### WORK REQUEST
Go through the entries and write each one out again unchanged.

• • •

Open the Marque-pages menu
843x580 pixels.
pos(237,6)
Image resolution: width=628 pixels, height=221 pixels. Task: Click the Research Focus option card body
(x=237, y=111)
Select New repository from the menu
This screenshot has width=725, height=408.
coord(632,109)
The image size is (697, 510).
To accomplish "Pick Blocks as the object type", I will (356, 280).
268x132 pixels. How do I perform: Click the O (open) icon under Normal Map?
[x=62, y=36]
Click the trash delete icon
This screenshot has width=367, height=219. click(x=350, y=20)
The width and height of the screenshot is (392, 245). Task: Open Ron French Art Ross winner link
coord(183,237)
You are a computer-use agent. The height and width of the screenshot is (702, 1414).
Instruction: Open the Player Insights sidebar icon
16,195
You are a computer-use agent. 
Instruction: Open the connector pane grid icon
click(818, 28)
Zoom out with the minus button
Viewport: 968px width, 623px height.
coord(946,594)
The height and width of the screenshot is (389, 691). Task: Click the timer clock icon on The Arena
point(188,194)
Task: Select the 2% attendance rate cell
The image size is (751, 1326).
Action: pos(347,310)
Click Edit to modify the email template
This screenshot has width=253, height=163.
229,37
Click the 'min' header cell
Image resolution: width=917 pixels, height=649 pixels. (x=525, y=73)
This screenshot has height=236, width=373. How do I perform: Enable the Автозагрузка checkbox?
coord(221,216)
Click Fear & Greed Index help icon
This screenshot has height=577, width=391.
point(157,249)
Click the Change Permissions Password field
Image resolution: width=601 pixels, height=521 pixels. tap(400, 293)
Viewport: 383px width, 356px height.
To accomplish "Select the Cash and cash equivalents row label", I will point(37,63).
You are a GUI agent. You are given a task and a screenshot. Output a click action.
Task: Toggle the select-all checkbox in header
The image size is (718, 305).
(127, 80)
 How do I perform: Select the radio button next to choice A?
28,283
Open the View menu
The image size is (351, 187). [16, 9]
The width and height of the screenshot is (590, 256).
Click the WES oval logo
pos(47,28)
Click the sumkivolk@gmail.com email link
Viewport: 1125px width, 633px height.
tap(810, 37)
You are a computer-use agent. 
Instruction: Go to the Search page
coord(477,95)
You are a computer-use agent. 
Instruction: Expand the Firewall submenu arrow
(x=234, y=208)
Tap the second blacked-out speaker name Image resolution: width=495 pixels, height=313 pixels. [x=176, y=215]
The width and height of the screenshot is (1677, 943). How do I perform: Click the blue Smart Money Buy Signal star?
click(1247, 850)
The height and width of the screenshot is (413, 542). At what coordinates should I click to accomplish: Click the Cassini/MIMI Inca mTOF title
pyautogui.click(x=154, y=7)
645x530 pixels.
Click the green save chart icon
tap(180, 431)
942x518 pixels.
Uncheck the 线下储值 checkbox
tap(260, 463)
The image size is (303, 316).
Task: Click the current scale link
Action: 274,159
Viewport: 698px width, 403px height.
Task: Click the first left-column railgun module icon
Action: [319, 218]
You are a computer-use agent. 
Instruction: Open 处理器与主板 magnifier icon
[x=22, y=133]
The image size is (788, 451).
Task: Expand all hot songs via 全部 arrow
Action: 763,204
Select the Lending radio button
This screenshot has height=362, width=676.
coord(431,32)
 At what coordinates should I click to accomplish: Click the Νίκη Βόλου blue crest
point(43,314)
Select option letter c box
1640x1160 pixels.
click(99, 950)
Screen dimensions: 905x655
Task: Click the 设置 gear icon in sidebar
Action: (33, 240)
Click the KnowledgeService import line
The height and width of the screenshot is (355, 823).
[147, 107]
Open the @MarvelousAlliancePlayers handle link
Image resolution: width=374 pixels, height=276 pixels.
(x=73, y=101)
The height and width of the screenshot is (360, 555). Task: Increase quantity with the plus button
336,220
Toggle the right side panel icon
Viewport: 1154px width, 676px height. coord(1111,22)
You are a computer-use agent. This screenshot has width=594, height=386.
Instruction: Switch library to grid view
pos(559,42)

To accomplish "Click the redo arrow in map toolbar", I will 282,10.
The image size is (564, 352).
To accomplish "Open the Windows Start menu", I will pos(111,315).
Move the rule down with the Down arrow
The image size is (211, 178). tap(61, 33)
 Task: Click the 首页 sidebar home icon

• • •

### OUTPUT OF THE TASK
Open the Marque-pages menu
843x580 pixels.
pos(237,6)
Image resolution: width=628 pixels, height=221 pixels. Task: Click the Research Focus option card body
(x=237, y=111)
Select New repository from the menu
This screenshot has width=725, height=408.
coord(632,109)
The image size is (697, 510).
To accomplish "Pick Blocks as the object type", I will (356, 280).
268x132 pixels. How do I perform: Click the O (open) icon under Normal Map?
[x=62, y=36]
Click the trash delete icon
This screenshot has width=367, height=219. click(x=350, y=20)
The width and height of the screenshot is (392, 245). Task: Open Ron French Art Ross winner link
coord(183,237)
You are a computer-use agent. The height and width of the screenshot is (702, 1414).
Instruction: Open the Player Insights sidebar icon
16,195
You are a computer-use agent. 
Instruction: Open the connector pane grid icon
click(818, 28)
Zoom out with the minus button
Viewport: 968px width, 623px height.
coord(946,594)
The height and width of the screenshot is (389, 691). Task: Click the timer clock icon on The Arena
point(188,194)
Task: Select the 2% attendance rate cell
The image size is (751, 1326).
Action: pos(347,310)
Click Edit to modify the email template
This screenshot has width=253, height=163.
229,37
Click the 'min' header cell
Image resolution: width=917 pixels, height=649 pixels. (x=525, y=73)
This screenshot has height=236, width=373. How do I perform: Enable the Автозагрузка checkbox?
coord(221,216)
Click Fear & Greed Index help icon
This screenshot has height=577, width=391.
point(157,249)
Click the Change Permissions Password field
Image resolution: width=601 pixels, height=521 pixels. tap(400, 293)
Viewport: 383px width, 356px height.
To accomplish "Select the Cash and cash equivalents row label", I will point(37,63).
You are a GUI agent. You are given a task and a screenshot. Output a click action.
Task: Toggle the select-all checkbox in header
The image size is (718, 305).
(127, 80)
 How do I perform: Select the radio button next to choice A?
28,283
Open the View menu
The image size is (351, 187). [16, 9]
The width and height of the screenshot is (590, 256).
Click the WES oval logo
pos(47,28)
Click the sumkivolk@gmail.com email link
Viewport: 1125px width, 633px height.
tap(810, 37)
You are a computer-use agent. 
Instruction: Go to the Search page
coord(477,95)
You are a computer-use agent. 
Instruction: Expand the Firewall submenu arrow
(x=234, y=208)
Tap the second blacked-out speaker name Image resolution: width=495 pixels, height=313 pixels. [x=176, y=215]
The width and height of the screenshot is (1677, 943). How do I perform: Click the blue Smart Money Buy Signal star?
click(1247, 850)
The height and width of the screenshot is (413, 542). At what coordinates should I click to accomplish: Click the Cassini/MIMI Inca mTOF title
pyautogui.click(x=154, y=7)
645x530 pixels.
Click the green save chart icon
tap(180, 431)
942x518 pixels.
Uncheck the 线下储值 checkbox
tap(260, 463)
The image size is (303, 316).
Task: Click the current scale link
Action: 274,159
Viewport: 698px width, 403px height.
Task: Click the first left-column railgun module icon
Action: [319, 218]
You are a computer-use agent. 
Instruction: Open 处理器与主板 magnifier icon
[x=22, y=133]
The image size is (788, 451).
Task: Expand all hot songs via 全部 arrow
Action: 763,204
Select the Lending radio button
This screenshot has height=362, width=676.
coord(431,32)
 At what coordinates should I click to accomplish: Click the Νίκη Βόλου blue crest
point(43,314)
Select option letter c box
1640x1160 pixels.
click(99, 950)
Screen dimensions: 905x655
Task: Click the 设置 gear icon in sidebar
Action: (33, 240)
Click the KnowledgeService import line
The height and width of the screenshot is (355, 823).
[147, 107]
Open the @MarvelousAlliancePlayers handle link
Image resolution: width=374 pixels, height=276 pixels.
(x=73, y=101)
The height and width of the screenshot is (360, 555). Task: Increase quantity with the plus button
336,220
Toggle the right side panel icon
Viewport: 1154px width, 676px height. coord(1111,22)
You are a computer-use agent. This screenshot has width=594, height=386.
Instruction: Switch library to grid view
pos(559,42)

To accomplish "Click the redo arrow in map toolbar", I will 282,10.
The image size is (564, 352).
To accomplish "Open the Windows Start menu", I will pos(111,315).
Move the rule down with the Down arrow
The image size is (211, 178). tap(61, 33)
 Task: Click the 首页 sidebar home icon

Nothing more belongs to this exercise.